Jos Cocquyt quit his dream job designing drones for AeroVironment in 2010, and let the wind take him for an extended kitesurfing adventure with stops in Baja California, Holland, the south of Spain, Morocco, Vietnam, the Philippines, and Brazil. The iPhone was the Belgian-born Jos’s trusty tether to civilization and knowledge. He’d use it to read books, study foreign languages, and Facebook with friends and family, until finally his rough-and-tumble travels tripped him up and his screen cracked, and he had to buy a new phone, slap on “one of those big rubbery protectors,” and dream up something better.

Jos saw the iPhone as a “paradigm-shifting” beautiful piece of industrial design: “An engineer made these [bezeled edges] just right,” he says. “To cover it up would be sinful.” So, a few years ago on a beautiful beach in Rio de Janeiro (where very little is covered up), as he struggled to text in Portuguese (“You need the Q a lot in Portuguese, and I couldn’t get to the edge of the keyboard to hit the Q”) the idea came to him: Lose the cumbersome iPhone case without losing the protection.

That evening in Rio at the youth hostel, Jos roughed out his first minimalist sketch: four tiny, plastic clips to slip over the iPhone’s corners. His team at AeroVironment had developed something similar on a bigger scale to protect heavy-duty ground control units to operate Navy drones. He knew that it worked. “Look at the suitcase: it has four corners,” says Jos. “Nothing’s new. But no one had thought of putting it on the iPhone.”
The initial design for the new iPhone protector took a couple of days. Back in the U.S. for a friend’s wedding, Jos sent the designs to a CNC prototype shop (Computer Numerical Control Machine), and soon received his first ABS polymer prototype, which he dubbed “Bezl”. It needed work. The clips’ sharp edges quickly wore a hole in his jeans. There were other challenges. He’d hoped to raise capital through a Kickstarter campaign, but it failed to garner the expected funding. Then, love and work got in the way. Jos married Anne Zwerschina, a native of Germany, who like Jos had travelled the world. Anne had led mergers and acquisitions in IT and telecommunications and managed international projects, but never quite found the right product or business idea to make her want to give up her corporate career. The newlyweds moved to San Francisco, and Jos’s little invention slipped into the hobby category. Anne had yet to get her green card, and Jos was busy with full-time consulting.
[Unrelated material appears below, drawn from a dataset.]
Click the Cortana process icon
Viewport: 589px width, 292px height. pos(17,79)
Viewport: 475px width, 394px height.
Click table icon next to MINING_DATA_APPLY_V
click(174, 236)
But when Jos slipped the little plastic clips on her iPhone, she caught the bug. “We showed it to everyone,” Anne says. “I must have dropped my iPhone 200 times. It worked every time. No cracks.” Anne added her business acumen to the mix. They refined the design and found a Chinese-French supplier and developed premium packaging with help from a friend in Portugal. Next, Odesk freelancers assisted with SEO for the website, and TaskRabbits promoted Bezl at Apple’s keynote in SF. But when the first 5,000-package order was shipped to their Haight Street garage, they saw to their dismay that they had to polish each box to remove black smudges and slap on a “for iPhone 5S” sticker. Friends pitched in to help, and then they started offering up Bezls on flash sale Internet sites. Sales jumped for the “most minimalist iPhone case on the planet,” and Bezl received so much publicity that distributors from Dubai, Japan and China reached out and ordered the “mini protectors”. Sales popped again when, the hot Internet gift site, featured Bezl in a popular video that went viral.

Bezl was on cruise control, taking advantage of startups like Shipwire, a warehouse connected with your ecommerce store. Then, a distributor who had ordered 5,000 units abruptly pulled out. Thousands of Bezl packages filled their garage. Recalls Anne: “We were drowning in Bezls.”
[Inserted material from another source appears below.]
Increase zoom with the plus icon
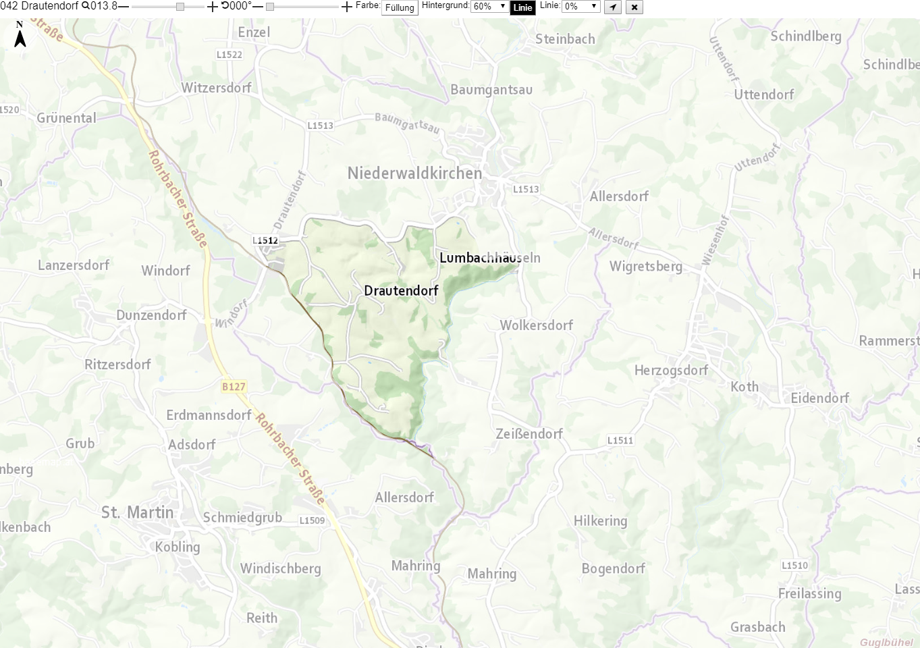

Overwhelmed with their new full-time jobs – Jos at Lighting Africa!, Anne at Genentech – they delayed working on a new design for the iPhone 6, and that ironically proved their salvation. A wholesale customer who kept prodding them to introduce their iPhone 6 model started talking about a buyout. In the space of a few days, Jos and Anne came up with an offer — cash plus royalties — and were stunned when the gadget company from Nevada agreed to their terms.

“When it closed, I didn’t believe it,” says Anne. “We were just jumping around!”

Looking back at their “moonlighting startup,” Jos says the experience and lessons learned were worth all the hard work: “There was this huge sense of satisfaction to have a hand in everything — the design, packaging, and sales.” The couple loved creating a physical product they could show.

Money is nice too. Royalties are streaming in, the new iPhone 6 case ships this month, and Jos notes with a smile that he’s “happy to clear out the garage” of a few thousand Bezls.

Nothing like getting your startup out of the garage.